すぐに実験がスタートし、画面には現在の状況が表示されます。ひとつのテンプレートに複数のアクションを設定していれば、各々の状況も確認できるため、ログだけではなく、実行の過程も観察していると良いでしょう。

実験が完了したアクションについては「Complete」と表示されます。

実行ログの確認

実験テンプレートを実行した後は、設定したAmazon S3 バケットやCloudWatch Logsにログが出ていることを確認しましょう。ログの内容を確認することによって、どのような実験が実施されたかが簡単に把握できます。実験が成功したときはもちろん、実験が失敗したときは理由が表示されるため、それらについても必要に応じて活用してください。

ただ、現在はアップデートによって、コンソールの「ログイベント」タブから詳細を確認できるようになりました。

こちらから実行ログを確認すると、S3 バケットに出力される内容と同様のものが出力されています。
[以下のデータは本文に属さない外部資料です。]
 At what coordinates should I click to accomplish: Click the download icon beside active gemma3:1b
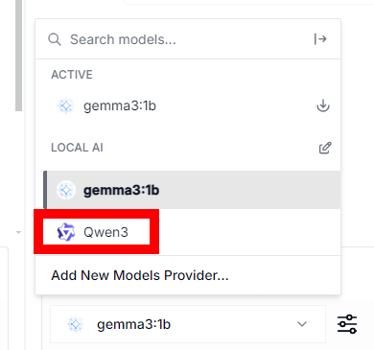tap(323, 105)
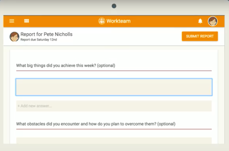Click 'Report due Saturday 12th' text
The height and width of the screenshot is (151, 229).
coord(39,40)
問題なく実行が完了していればCompleteのログが表示されます。

なお、ここでのログは「実験全体が成功したかどうか」を評価するものです。つまり、実験の過程でどのような問題が起きたかの確認はできません。生じた問題については、EC2個別のログやアプリケーションのログを参照することが求められます。例えば、サーバが停止した際に、アプリケーションに問題がなかったかどうかは、アプリケーションが出力するものを確認する必要があるのです。

まとめ

AWSでカオスエンジニアリングができるAWS Fault Injection Serviceについて解説しました。障害の発生は、ユーザに大きな影響を与えると予想されるため、事前にテストして把握することを心がけましょう。

実験できるリソースの種類は増え、その内容も年々、拡充されています。これからも多くの実験ができると予想されるため、積極的な活用をおすすめします。